● **DIRECTIONS FOR THIS TASK**
Each line below should be repeated exactly, but no picture should be carried over.

Saved entries
^^^^^^^^
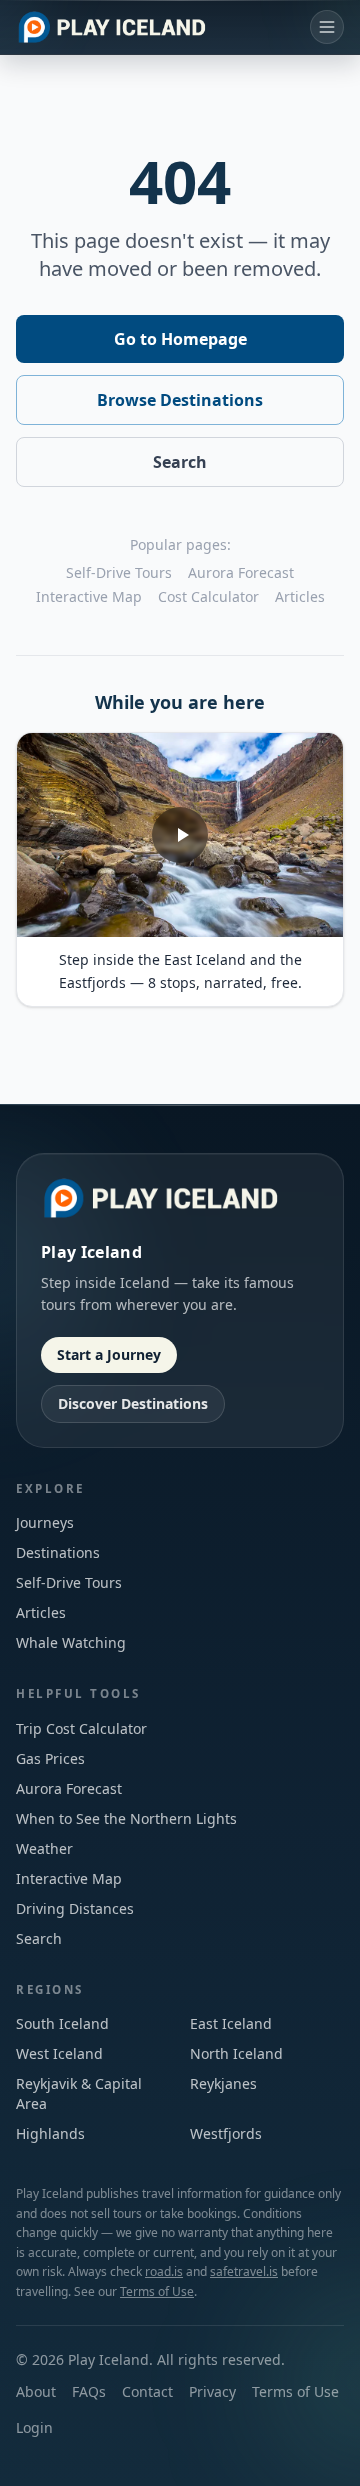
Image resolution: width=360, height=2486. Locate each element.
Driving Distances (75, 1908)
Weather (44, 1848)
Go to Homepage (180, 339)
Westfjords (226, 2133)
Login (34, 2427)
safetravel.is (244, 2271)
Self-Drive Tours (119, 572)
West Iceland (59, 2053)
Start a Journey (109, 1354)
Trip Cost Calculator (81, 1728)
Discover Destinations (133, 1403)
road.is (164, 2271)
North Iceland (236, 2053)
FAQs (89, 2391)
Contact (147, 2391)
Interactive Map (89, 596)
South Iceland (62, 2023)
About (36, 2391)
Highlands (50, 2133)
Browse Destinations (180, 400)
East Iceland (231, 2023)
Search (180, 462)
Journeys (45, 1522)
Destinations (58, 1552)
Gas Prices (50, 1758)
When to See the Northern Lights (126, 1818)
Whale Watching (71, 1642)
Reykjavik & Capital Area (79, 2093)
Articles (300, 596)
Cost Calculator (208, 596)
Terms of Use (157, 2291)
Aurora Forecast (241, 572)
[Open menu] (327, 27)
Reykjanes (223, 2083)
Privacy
^^^^^^^^
● **ANSWER FOR THE TASK**
Image resolution: width=360, height=2486. Locate each element.
Driving Distances (75, 1908)
Weather (44, 1848)
Go to Homepage (180, 339)
Westfjords (226, 2133)
Login (34, 2427)
safetravel.is (244, 2271)
Self-Drive Tours (119, 572)
West Iceland (59, 2053)
Start a Journey (109, 1354)
Trip Cost Calculator (81, 1728)
Discover Destinations (133, 1403)
road.is (164, 2271)
North Iceland (236, 2053)
FAQs (89, 2391)
Contact (147, 2391)
Interactive Map (89, 596)
South Iceland (62, 2023)
About (36, 2391)
Highlands (50, 2133)
Browse Destinations (180, 400)
East Iceland (231, 2023)
Search (180, 462)
Journeys (45, 1522)
Destinations (58, 1552)
Gas Prices (50, 1758)
When to See the Northern Lights (126, 1818)
Whale Watching (71, 1642)
Reykjavik & Capital Area (79, 2093)
Articles (300, 596)
Cost Calculator (208, 596)
Terms of Use (157, 2291)
Aurora Forecast (241, 572)
[Open menu] (327, 27)
Reykjanes (223, 2083)
Privacy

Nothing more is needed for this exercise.